Bedensel-kinestetik zekâ ile bir kişinin bir aktör, bir atlet ya da bir dansçı gibi düşünce ve duygularını anlatmada vücudunu kullanmadaki ustalığı veya bir heykeltıraş, bir cerrah ya da bir tamirci gibi ellerini kullanma ve elleriyle yeni şeyler üretme kabiliyetleri kastedilir (Saban, 2005: 11).

6. Sosyal Zekâ: Sosyal zekâ bir kişinin çevresindeki insanların duygularını, isteklerini ve ihtiyaçlarını anlama, ayırt etme ve karşılama kapasitesi olarak tanımlanabilir. Bu zekâ türü ile bir insanın diğer insanların yüz ifadelerine, seslere ve mimiklere olan duyarlılığı ve insanlardaki farklı özelliklerin farkına vararak onları en iyi şekilde analiz etme, yorumlama ve değerlendirme kabiliyetleri kastedilir (Saban, 2005: 12).

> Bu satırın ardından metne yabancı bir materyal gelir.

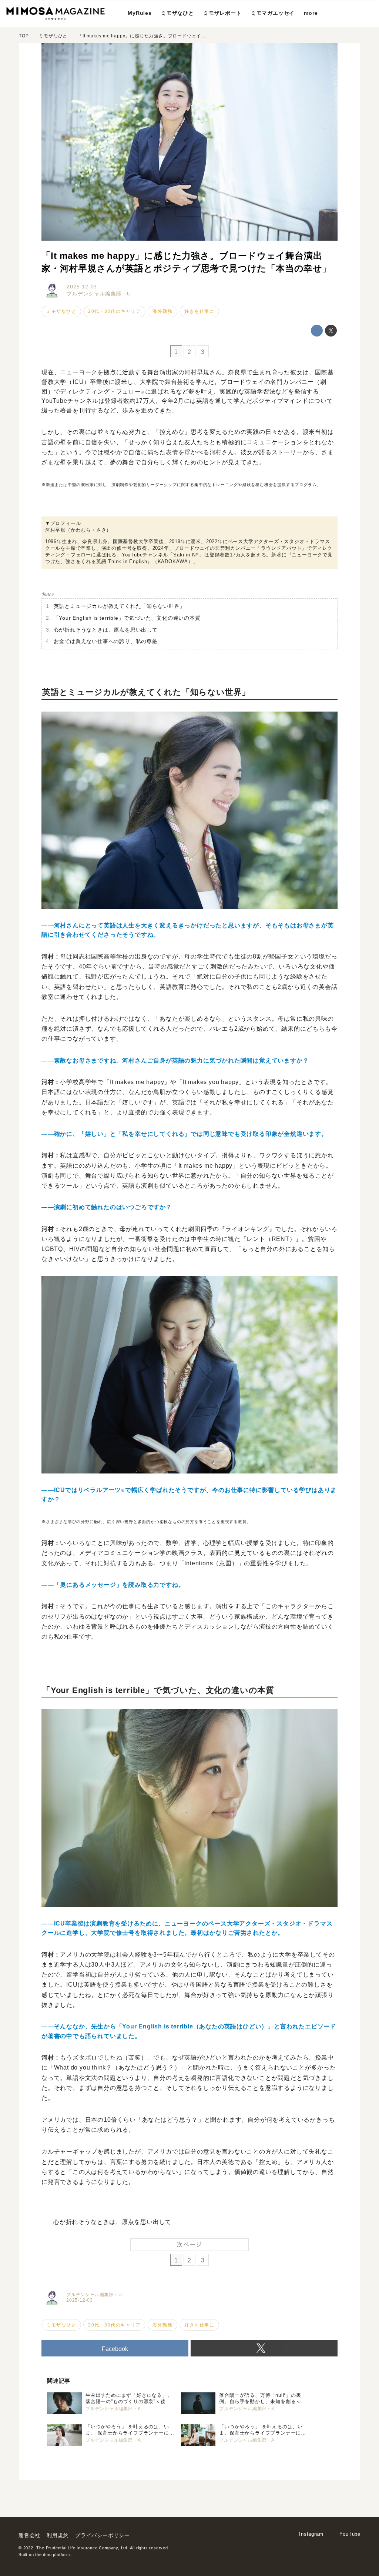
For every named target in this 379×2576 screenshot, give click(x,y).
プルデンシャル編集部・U (99, 294)
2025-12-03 (82, 287)
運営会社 (29, 2535)
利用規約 (57, 2535)
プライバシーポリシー (102, 2535)
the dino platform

Diğer insanları anlamak, onlarla rahatlıkla iletişim kurmak, etkileşimde bulunmak, kolaylıkla işbirliği yapabilmek gibi yetenekleri ifade eden sosyal zekâya

sahip olanlara, insan ilişkilerinin yoğun olduğu mesleklerde başarılı olan öğretmenler, psikologlar, politikacılar, örnek olarak verilebilir (Erçetin, 2001: 9-10).

7. İçsel Zekâ: İnsanların kendi duygularını, duygusal tepki derecesini, düşünme sürecini tanıma, kendini değerlendirebilme ve kendisi ile ilgili hedefler oluşturabilme becerisidir (Yavuz, 2001: 16).

İçsel zekâ, Gardner’a göre günlük hayattaki en önemli zekâdır. Kişinin kendisi ile ilgili bilgisinin olması, güçlü ve zayıf yönlerini bilmesi, ruh halini, arzu ve niyetlerini anlama ve bu doğrultuda yaşamını planlama ve yönlendirme becerisine sahip olması ile ilgili zekâ türüdür. İçsel zekâsı güçlü olan bireyler kendi duygularıyla nasıl baş edebileceğini bilme, kişisel problemlerini çözme, kendi hedeflerini belirleme, disiplinli olma, kendine güvenme gibi özellikleri gelişmiş kişilerdir. Din adamları, psikologlar ve filozoflar içsel zekâları gelişmiş insanlara örnek verilebilir (Garner, 1984, Akt. Demirel, 2004: 132).

8. Doğacı Zekâ: Doğadaki tüm canlıları tanıma, araştırma ve canlıların yaratılışları üzerine düşünme becerisidir (Yavuz, 2001: 16).

Doğacı zekâya sahip bir kişinin hayvanlar ve bitkiler gibi yaşayan canlıları tanıma, onları belli karakteristik özelliklerine bağlı olarak sınıflandırma ve diğerlerinden ayırt etme kabiliyeti veya dünya doğasına karşı aşırı ilgili ve duyarlı olma olarak tanımlanabilir. Doğacı zekâsı güçlü olan insanlar sağlıklı bir çevre oluşturma bilincine sahiptirler ve çevrelerindeki doğal kaynaklara, hayvanlara ve bitkilere karşı çok meraklıdırlar (Saban, 2005: 14-15).

Bu tür zekâsı gelişmiş kişilerin, hayvanları, bitkileri, mineralleri, doğaya ilişkin karmaşık örüntüleri tanıma, sınıflandırma konusunda başarılı oldukları söylenebilir (Erçetin, 2001: 10).